* **Dataset entries**:

* * *

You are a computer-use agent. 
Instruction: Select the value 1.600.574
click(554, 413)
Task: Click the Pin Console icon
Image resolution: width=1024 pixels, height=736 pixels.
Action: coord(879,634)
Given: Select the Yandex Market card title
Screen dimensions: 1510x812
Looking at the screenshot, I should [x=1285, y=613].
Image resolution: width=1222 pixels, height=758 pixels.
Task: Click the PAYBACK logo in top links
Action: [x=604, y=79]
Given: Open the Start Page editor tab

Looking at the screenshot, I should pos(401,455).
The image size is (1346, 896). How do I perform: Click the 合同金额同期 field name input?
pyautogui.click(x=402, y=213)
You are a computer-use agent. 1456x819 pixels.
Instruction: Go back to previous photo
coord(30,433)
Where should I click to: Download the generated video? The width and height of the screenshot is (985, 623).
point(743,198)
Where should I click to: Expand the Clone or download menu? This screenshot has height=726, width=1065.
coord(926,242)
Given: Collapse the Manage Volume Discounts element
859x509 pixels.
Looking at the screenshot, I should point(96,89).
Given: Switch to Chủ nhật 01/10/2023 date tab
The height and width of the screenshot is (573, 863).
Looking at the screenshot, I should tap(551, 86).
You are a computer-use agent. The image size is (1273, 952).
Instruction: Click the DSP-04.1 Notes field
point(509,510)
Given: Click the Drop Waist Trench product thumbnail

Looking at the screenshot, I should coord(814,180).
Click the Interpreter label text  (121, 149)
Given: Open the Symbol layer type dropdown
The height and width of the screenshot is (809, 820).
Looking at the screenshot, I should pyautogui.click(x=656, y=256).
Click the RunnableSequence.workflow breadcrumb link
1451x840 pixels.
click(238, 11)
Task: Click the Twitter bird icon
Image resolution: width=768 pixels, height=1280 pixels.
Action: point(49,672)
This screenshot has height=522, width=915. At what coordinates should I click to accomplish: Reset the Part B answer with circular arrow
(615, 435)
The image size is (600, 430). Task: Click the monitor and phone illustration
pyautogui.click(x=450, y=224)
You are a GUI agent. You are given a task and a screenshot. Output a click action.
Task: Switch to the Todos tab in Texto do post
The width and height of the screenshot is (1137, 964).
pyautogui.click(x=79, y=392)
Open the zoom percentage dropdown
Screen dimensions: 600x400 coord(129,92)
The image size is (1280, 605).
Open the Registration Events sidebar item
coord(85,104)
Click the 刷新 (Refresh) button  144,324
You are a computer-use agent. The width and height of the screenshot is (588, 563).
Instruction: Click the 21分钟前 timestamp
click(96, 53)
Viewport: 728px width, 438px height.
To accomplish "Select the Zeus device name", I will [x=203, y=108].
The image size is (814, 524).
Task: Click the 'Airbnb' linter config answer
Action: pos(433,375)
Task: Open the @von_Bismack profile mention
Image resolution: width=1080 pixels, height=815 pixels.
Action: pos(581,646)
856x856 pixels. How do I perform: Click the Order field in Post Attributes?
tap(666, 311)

* * *

* **Stated task**: Starting at the first line and stopping after the line that contains "Action: coord(879,634)", rewrite every line in full, scaling each click coordinate by 2.05 and rounding the result to a whole number, with halves rounded up. Leave all other numbers unchanged.

* **Completed task**:
You are a computer-use agent. 
Instruction: Select the value 1.600.574
click(1136, 847)
Task: Click the Pin Console icon
Image resolution: width=1024 pixels, height=736 pixels.
Action: coord(1802,1300)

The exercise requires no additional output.